Omphale avait entendu ce nom de la bouche de son père, alors qu'il discutait avec sa mère et qu'elle espionnait depuis le haut des escaliers. Elle s'était informée sur la ligue des assassins et cette dernière n'avait plus de secrets pour elle. Willow recula et secoua vivement la tête.
- Non. Non ! Pas Amagmalion. C'est impossible.
- Tu le connais ?
Il hocha la tête, perturbé.
- Il est malveillant Willow. Il t'a privé de nous. Rentre avec moi !
- Je ne peux pas...
- Pourquoi ? l'interrogea-t-elle avec toute la douceur qu'elle possédait.

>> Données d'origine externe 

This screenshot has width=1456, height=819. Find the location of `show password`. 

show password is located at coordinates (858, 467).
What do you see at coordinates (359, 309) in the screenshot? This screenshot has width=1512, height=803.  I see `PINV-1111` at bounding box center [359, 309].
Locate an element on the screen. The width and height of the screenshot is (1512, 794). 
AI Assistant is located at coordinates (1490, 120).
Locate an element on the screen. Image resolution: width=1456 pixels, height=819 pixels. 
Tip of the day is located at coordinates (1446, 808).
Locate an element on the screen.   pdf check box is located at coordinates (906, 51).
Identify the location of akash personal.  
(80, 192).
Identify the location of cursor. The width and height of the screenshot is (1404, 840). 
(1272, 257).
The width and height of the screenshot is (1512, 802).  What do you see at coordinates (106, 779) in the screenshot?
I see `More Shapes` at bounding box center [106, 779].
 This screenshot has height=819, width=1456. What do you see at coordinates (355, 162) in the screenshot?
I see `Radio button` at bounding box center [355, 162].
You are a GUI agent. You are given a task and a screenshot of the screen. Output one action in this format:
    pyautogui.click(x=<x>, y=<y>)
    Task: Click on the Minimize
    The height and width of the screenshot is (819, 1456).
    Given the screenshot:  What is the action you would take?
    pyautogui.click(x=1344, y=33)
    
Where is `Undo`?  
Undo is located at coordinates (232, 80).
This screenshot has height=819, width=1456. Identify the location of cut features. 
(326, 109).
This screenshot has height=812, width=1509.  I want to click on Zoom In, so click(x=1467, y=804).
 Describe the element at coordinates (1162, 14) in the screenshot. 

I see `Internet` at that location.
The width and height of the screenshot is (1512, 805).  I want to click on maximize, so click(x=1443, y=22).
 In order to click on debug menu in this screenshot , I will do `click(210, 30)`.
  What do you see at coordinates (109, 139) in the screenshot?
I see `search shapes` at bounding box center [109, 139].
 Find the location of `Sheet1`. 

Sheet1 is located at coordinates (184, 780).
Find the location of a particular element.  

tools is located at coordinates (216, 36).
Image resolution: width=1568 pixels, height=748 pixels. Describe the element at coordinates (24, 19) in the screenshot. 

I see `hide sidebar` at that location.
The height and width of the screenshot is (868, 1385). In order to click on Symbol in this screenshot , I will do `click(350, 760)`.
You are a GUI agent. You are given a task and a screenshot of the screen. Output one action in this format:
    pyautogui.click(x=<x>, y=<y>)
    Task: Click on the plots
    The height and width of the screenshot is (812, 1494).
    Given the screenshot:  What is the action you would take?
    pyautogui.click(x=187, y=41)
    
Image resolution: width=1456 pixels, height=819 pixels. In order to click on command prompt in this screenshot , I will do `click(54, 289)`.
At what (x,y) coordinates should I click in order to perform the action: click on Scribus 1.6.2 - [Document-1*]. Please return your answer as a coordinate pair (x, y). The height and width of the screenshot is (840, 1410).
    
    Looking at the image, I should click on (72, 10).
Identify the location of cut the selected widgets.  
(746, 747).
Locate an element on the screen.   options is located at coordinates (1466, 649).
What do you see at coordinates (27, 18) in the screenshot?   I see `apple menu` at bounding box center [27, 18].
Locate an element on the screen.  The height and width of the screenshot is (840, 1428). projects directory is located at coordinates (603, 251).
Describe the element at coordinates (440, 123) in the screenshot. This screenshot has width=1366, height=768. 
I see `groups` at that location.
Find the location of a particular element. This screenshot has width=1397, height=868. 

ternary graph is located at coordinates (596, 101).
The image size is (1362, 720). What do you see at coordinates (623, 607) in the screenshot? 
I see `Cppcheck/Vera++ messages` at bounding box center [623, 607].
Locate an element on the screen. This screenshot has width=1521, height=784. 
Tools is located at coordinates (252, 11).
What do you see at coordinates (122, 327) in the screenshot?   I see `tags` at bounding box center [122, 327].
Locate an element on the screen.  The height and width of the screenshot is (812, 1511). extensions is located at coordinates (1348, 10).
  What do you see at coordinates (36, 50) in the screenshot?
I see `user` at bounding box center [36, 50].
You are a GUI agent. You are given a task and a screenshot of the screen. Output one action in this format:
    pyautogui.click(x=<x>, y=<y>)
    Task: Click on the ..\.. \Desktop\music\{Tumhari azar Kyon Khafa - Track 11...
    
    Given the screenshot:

- Je lui appartiens...Si je fuis il me retrouvera. J'ai déjà essayé. C'est impossible que je lui échappe.
- Je peux te protéger. Nous pouvons tous te protéger ! Nous sommes plus forts que lui, surtout notre père.
Willow nia follement en secouant la tête à toute allure. Omphale lisait le doute et surtout l'affolement sur son visage blême. Elle en serra les poings. Une rage froide montait en elle, contre Amagmalion. Il emprisonnait l'esprit de son frère avec des chaînes invisibles, il le privait de son libre arbitre en instaurant un règne de terreur dans le cœur de son jumeau.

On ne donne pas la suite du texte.